Eine sehr wirkungsvolle und oft eingesetzte Strategie der Kinder: „Alle in meiner Klasse dürfen das, nur ich nicht.“ Diese Strategie ist deshalb so wirkungsvoll, weil wir, wie es Pater Kentenich oft angesprochen hat, in einer Massengesellschaft leben, in der jeder einzelne von uns Gefahr läuft, zum Massenmenschen zu werden. Wer heute dazu gehören will, der muss das richtige Handy, das passende Outfit und den angesagten Lebensstil haben. Hier unterläuft vielen Eltern ein schwerwiegender Irrtum: Wir versorgen lieber unser Kinder mit allen möglichen Statussymbolen, erlauben alles, was auch die anderen erlauben, sonst gehört unser Kind am Ende wirklich nicht dazu. Und wieder wird ein ganz origineller, ganz besonderer Mensch von der Masse geschluckt.

„Die Kinder sind unsere größte Kapitalanlage“, hat Pater Kentenich in den 50er Jahren des vorigen Jahrhunderts zu amerikanischen Familien gesagt. Sich das immer wieder in Erinnerung zu rufen kann nicht schaden, gerade wenn es schwierig wird, wenn ich z.B. „Nein“ sagen muss zu einem Wunsch meines Kindes. Mein Kind ist ein Original und nicht Teil einer Masse. Daher gebe ich meinem Kind, was es braucht – nicht, was es glaubt zu brauchen, weil es die anderen auch haben.

Oft haben wir auch beobachtet, dass das „Alle dürfen das“ gar nicht stimmt. Aber nicht, weil das Kind dabei lügt, sondern weil niemand von den Eltern eine Entscheidung trifft. So entsteht aus der Vorstellung, das könnten alle dürfen, tatsächlich die Realität, dass das alle dürfen. Sich nicht zu entscheiden ist nämlich auch eine Entscheidung, nämlich die, sich der Masse unterzuordnen. Auch öfter beobachtet: Wenn bei so einer Frage ein Elternpaar eine klare Entscheidung trifft, dann hat das Signalcharakter für die anderen. Ja, der Massenmensch ist leicht zu beeinflussen: Eine mutige Entscheidung kann da schon ausreichen. Wie gesagt:

Als Eheteam geht das doch leichter, wenn man zu zweit an einem Strang zieht und sich gegenseitig in der Richtigkeit des Tuns bestärkt.

In unserer Familie ist es anders

Die Gewinner beim Sport, die guten Politiker, die Leute, die das Leben meistern sind immer die, die eigene Wege gehen und gelernt haben, Rückschläge und Frustrationen auszuhalten.
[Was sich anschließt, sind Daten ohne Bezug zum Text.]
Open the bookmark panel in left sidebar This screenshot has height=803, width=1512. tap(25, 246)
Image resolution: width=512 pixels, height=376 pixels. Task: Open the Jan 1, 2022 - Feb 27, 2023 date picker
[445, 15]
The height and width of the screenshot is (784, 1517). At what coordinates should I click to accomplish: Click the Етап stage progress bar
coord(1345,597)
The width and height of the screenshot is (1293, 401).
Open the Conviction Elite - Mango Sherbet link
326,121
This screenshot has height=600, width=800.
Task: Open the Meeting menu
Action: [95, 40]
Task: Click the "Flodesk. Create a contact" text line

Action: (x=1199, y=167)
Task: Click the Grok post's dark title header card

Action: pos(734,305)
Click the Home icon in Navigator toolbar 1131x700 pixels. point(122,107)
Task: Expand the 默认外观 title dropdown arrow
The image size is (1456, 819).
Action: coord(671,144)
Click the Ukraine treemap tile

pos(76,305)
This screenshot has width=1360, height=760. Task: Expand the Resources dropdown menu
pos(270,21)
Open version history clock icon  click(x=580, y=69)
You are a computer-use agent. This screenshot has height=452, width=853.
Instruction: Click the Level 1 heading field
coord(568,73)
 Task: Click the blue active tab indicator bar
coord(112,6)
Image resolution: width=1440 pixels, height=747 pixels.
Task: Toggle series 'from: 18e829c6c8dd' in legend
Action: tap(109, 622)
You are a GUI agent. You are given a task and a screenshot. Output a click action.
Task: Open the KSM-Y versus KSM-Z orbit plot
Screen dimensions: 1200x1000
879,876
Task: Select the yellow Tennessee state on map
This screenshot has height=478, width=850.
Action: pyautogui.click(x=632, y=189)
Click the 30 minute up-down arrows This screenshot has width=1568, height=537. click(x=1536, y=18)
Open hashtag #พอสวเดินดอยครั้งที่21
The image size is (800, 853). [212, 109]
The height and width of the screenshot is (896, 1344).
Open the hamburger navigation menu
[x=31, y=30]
Es sind diejenigen, denen vollkommen egal ist, was die anderen denken und reden. Daher ist wichtig, den Kindern zu vermitteln: „Bei UNS ist das so!“ Unsere Familie ist etwas Besonderes. Du bist etwas Besonderes. Um das vermitteln zu können, müssen wir als Eltern an uns selbst arbeiten: Das eigene Selbstbewusstsein aufmöbeln und Gott dafür dankbar sein, dass er uns als Original geschaffen hat.

Im Paargespräch können wir unsere Sorgen und Ängste besprechen, aber auch auf unsere Werte und Stärken schauen: Das ist uns wichtig und daran halten wir fest – aus Überzeugung, nicht aus Sturheit. Und dann müssen wir unseren Kindern gegenüber gar nicht mehr so viel reden, sondern wir stehen gemeinsam als starke Eltern da, die sich über ihre starken Kinder freuen. Wenn wir in unseren Werten unsicher sind, dann können wir sie zwar einfordern, aber nicht durchsetzen. Wenn wir in unseren Werten sicher sind, dann müssen wir sie meist weniger stark einfordern, weil wir ohnedies eine Klarheit ausstrahlen.

Starke Eltern geben Halt

Wenn sich Kinder ständig gegen die eigenen Eltern durchsetzen können, dann ist das ganz schlecht für die Kinder. Sie müssen dann eine Rolle einnehmen, die nicht für sie bestimmt ist. Kinder brauchen Eltern, die ihnen Halt geben, nicht Eltern, mit denen sie machen können was sie wollen. Heute klagen viele Firmen darüber, dass es kaum junge Mitarbeiter gibt, die eine entsprechende Arbeitshaltung haben, Sinn für Pünktlichkeit, Umgangsformen, Frustrationstoleranz.  Starke Eltern, die sich gegen ihre Kinder mit Liebe und Ehrfurcht durchsetzen, erziehen junge Menschen, die die gesuchten Eigenschaften mitbringen.

Natürlich bedeutet unser „Nein“ Frustration für das Kind. Aber so lernt es auch, mit dieser Frustration umzugehen.

Gott sagt öfters „Nein“ zu unseren Wünschen und großartigen Ideen. Aber nicht weil er böse zu uns ist, sondern weil er uns liebt und unser Bestes will.

„Erziehung ist Nachahmung der Erziehertätigkeit Gottes“, hat Pater Kentenich sinngemäß gesagt. Als Vater und Mutter bzw. als Eheteam können wir diese Erziehertätigkeit Gottes am besten nachahmen. Wir ergänzen einander, bestärken einander und werden so zu starken Eltern, die als Werkzeuge Gottes starke Kinder erziehen.